- _ARBEITSANWEISUNGEN_:
1/ Von welchem Verhalten des Angeklagten geht das übrige Beschwerdevorbringen laut dem Auszug zur Nichtigkeitsbeschwerde urteilsfremd aus?
2/ Schreiben Sie aus dem Auszug zur Nichtigkeitsbeschwerde den Abschnitt ab, der bei den Worten „Der behauptete formelle“ beginnt und nach den Worten „nichtöffentlicher Sitzung zurückzuweisen.“ endet.
3/ Führen Sie den Auszug zur Nichtigkeitsbeschwerde nach seinem letzten Satz weiter.

---- SEITENAUSZUG

Der behauptete formelle Nichtigkeitsgrund ist daher nicht gegeben.

Das übrige Beschwerdevorbringen geht urteilsfremd von einem bloß fahrlässigen Verhalten des Angeklagten aus. Solcherart wird aber ein materiell-rechtlicher Nichtigkeitsgrund nicht prozeßordnungsgemäß dargestellt. Denn die gesetzmäßige Ausführung einer Rechtsrüge erfordert das Festhalten an allen Urteilsfeststellungen, deren Vergleich mit dem Gesetz und den daraus abzuleitenden Vorwurf unrichtiger Rechtsfindung (s. Mayerhofer-Rieder2 E. 30 zu § 281 StPO).

Mithin war die Nichtigkeitsbeschwerde des Angeklagten teils gemäß dem § 285 d Abs. 1 Z 2 StPO als offenbar unbegründet, teils nach der Z 1 dieser Gesetzesstelle iVm dem § 285 a Z 2 StPO als nicht gesetzmäßig ausgeführt bereits in nichtöffentlicher Sitzung zurückzuweisen.

--------
---- BEREITGESTELLTE DATEN

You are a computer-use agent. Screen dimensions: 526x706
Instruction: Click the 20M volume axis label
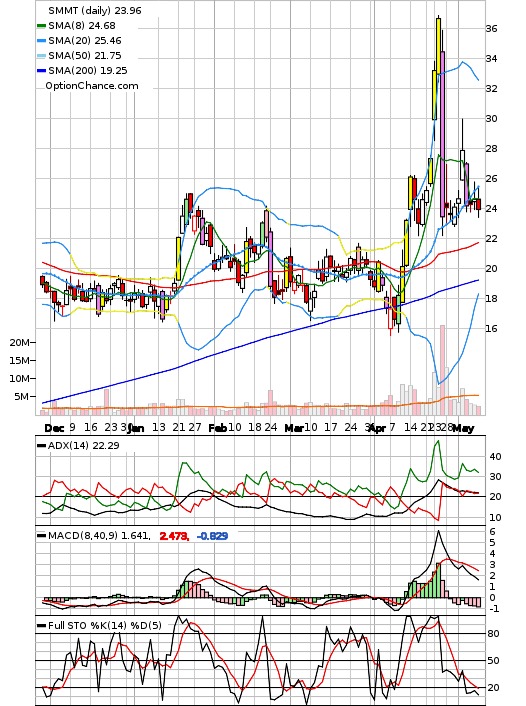pos(20,343)
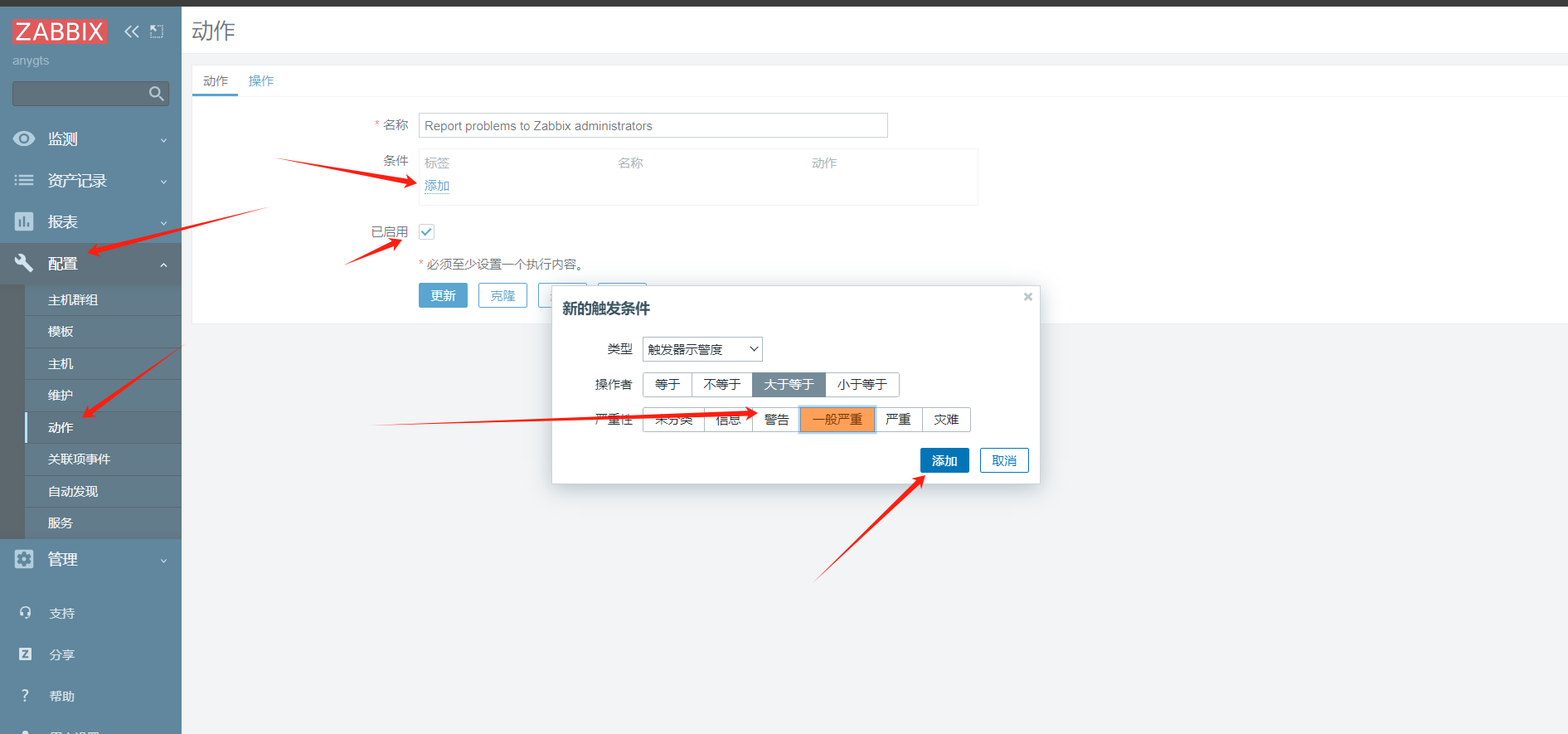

--------

- _ERGEBNISSE JE AUFGABE_:
1/ Von einem bloß fahrlässigen Verhalten des Angeklagten.

2/
Der behauptete formelle Nichtigkeitsgrund ist daher nicht gegeben.

Das übrige Beschwerdevorbringen geht urteilsfremd von einem bloß fahrlässigen Verhalten des Angeklagten aus. Solcherart wird aber ein materiell-rechtlicher Nichtigkeitsgrund nicht prozeßordnungsgemäß dargestellt. Denn die gesetzmäßige Ausführung einer Rechtsrüge erfordert das Festhalten an allen Urteilsfeststellungen, deren Vergleich mit dem Gesetz und den daraus abzuleitenden Vorwurf unrichtiger Rechtsfindung (s. Mayerhofer-Rieder2 E. 30 zu § 281 StPO).

Mithin war die Nichtigkeitsbeschwerde des Angeklagten teils gemäß dem § 285 d Abs. 1 Z 2 StPO als offenbar unbegründet, teils nach der Z 1 dieser Gesetzesstelle iVm dem § 285 a Z 2 StPO als nicht gesetzmäßig ausgeführt bereits in nichtöffentlicher Sitzung zurückzuweisen.

3/
In gleicher Weise war mit der (unrichtig als Berufung wegen Nichtigkeit bezeichneten) Nichtigkeitsbeschwerde der Anklagebehörde und mit den beiderseitigen Schuldberufungen zu verfahren, weil einerseits weder bei der Anmeldung noch in einer Ausführung des erstbezeichneten Rechtsmittels einer der in den Z 1 bis 11 des § 281 Abs. 1 StPO angeführten Nichtigkeitsgründe deutlich und bestimmt bezeichnet wurde und andererseits eine Schuldberufung gegen das Urteil eines Schöffengerichtes der Prozeßordnung fremd ist. Über die Berufungen wegen des Ausspruches über die Strafe wird das Oberlandesgericht Wien zu erkennen haben (§ 285 i nF StPO). Die Kostenentscheidung beruht auf der zitierten Gesetzesstelle.

Anmerkung

E13889

European Case Law Identifier (ECLI)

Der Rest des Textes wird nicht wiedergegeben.